# Where to move in CO?



## yakrafter (Aug 7, 2006)

If one wanted to find the best location to buy some land and build a house in Colorado considering...

atmosphere/locale/locals
access to rivers 
land cost

where would they go???? I want to be in the mountains not in the plains. Skiing not important. Boating/Hiking a priority.

yakrafter


----------



## mania (Oct 21, 2003)

the cost varies considerably from place to place. you might have to let us know your max land+house cost before you get an answer.


----------



## the_dude (May 31, 2006)

buena vista/salida


----------



## CGM (Jun 18, 2004)

Glenwood Springs/Carbondale/Aspen area.


----------



## rwhyman (May 23, 2005)

Since everyone has a different idea on "atmosphere/locale/locals", maybe you could give us a little more detail on what you are looking for.
Like everywhere else, the farther away you get from the "action", the cheaper land will be.
If I were going to move from the front range, which may happen in the near future, I would look south of I70 and well west of I25


----------



## yakrafter (Aug 7, 2006)

In terms of atmosphere, I am looking for an open minded area, but I am not a socialist. I dig freedom, responsibility, respect, etc.
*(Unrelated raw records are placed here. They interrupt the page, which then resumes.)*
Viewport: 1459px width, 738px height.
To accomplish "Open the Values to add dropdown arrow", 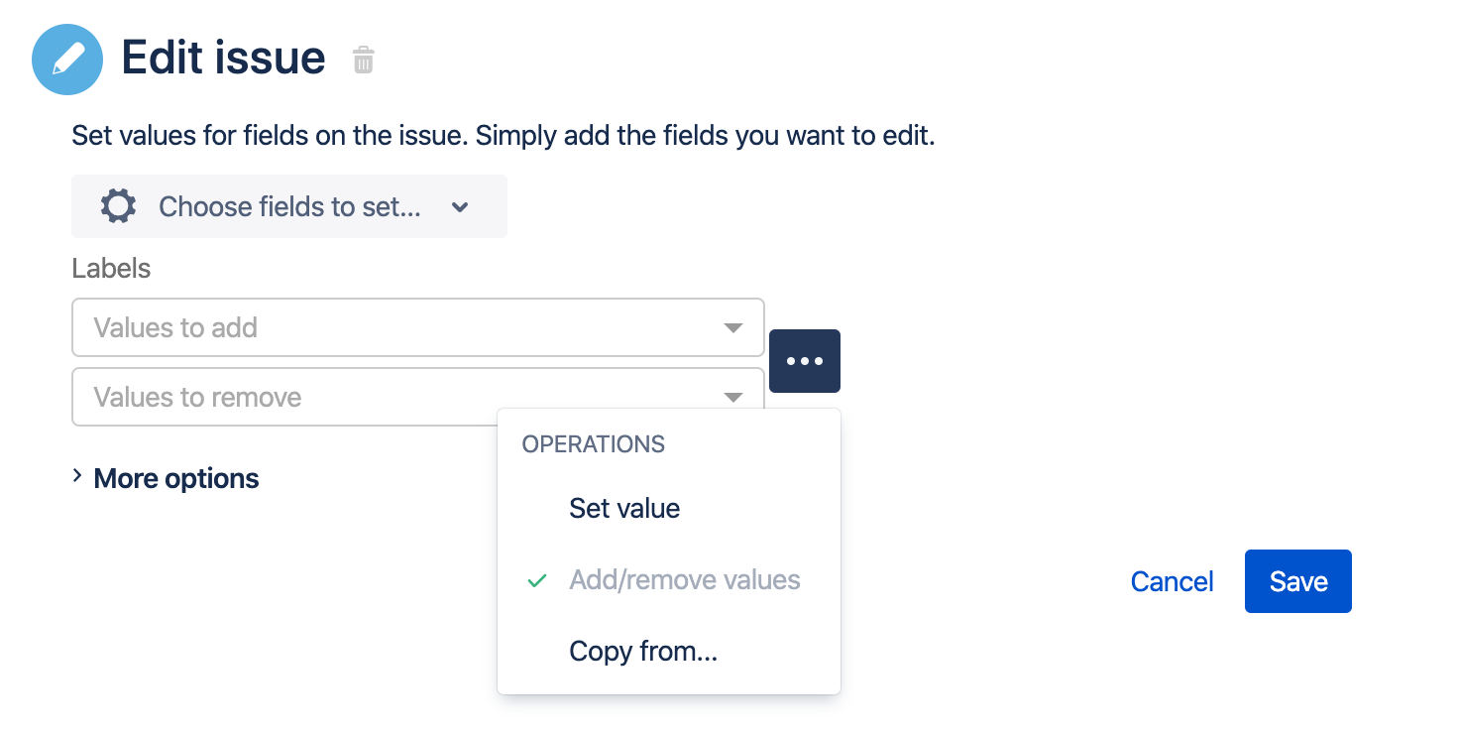I will 732,328.
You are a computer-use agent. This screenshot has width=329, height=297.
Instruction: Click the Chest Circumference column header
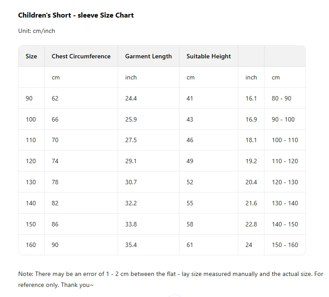pos(81,56)
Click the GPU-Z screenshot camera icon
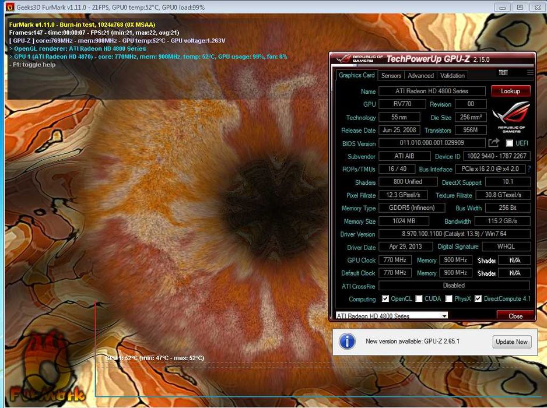Image resolution: width=547 pixels, height=408 pixels. tap(503, 73)
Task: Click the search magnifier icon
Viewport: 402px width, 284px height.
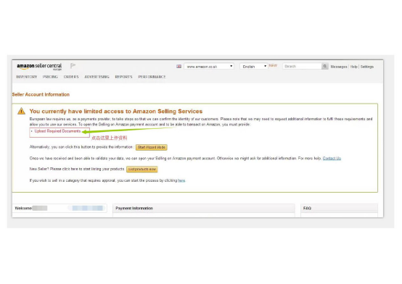Action: (x=325, y=67)
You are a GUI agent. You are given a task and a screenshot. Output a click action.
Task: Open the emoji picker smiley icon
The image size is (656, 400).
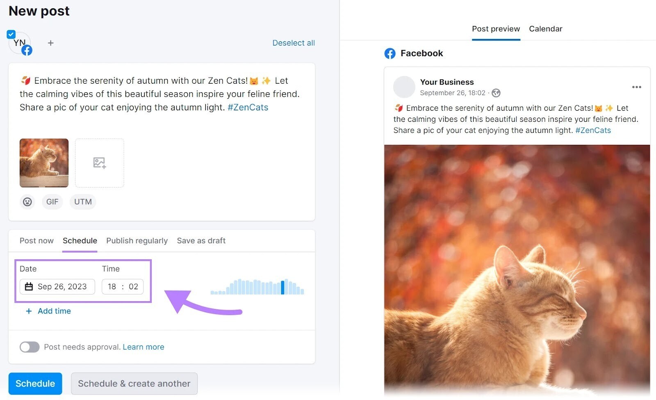(27, 202)
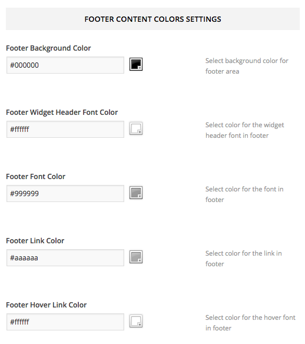305x344 pixels.
Task: Open the gray Footer Font Color swatch
Action: (x=136, y=193)
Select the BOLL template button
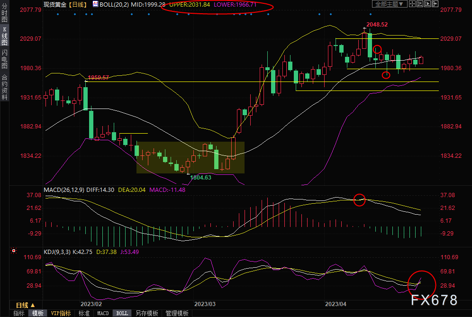 coord(122,313)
Ideally we would be 1/2 to 1 hour out of "town" so we could be relatively alone with decent access to daily resources.

Selling my current home etc. but I can't buy a $500k property around Vail or anything like that. 

I prefer alpine atmosphere to high desert, but money talks.

I was eying the areas between Salida and Vail along 24. Seemed out of the way, but close enough to get groceries, land is moderately priced. I'm not afraid of passes, off grid, snow, etc. Would rather have 35 acres than 4, but prob willing to spend 200k on land if we can sell our current stuff. This area seemed to be pretty central to all drainages. I was eying Red Cliff, even though this is a small lot town.

My sister lives in eagle-vail and I am fairly familiar with this area, but not every back road etc.

I am a timber framer/post and beamer so I would want to be just the right distance from those that would hopefully hire me, but I could not afford to live in most of my clients neighborhoods.

Currently solid class III in my kayak and class IV+ in my raft and moving up on both.

I will be in the state for a few weeks in the end of may early June to boat if anyone has any suggestions, feel free. Yes, I have books and have looked at many of the rivers, but local beta is still awsome.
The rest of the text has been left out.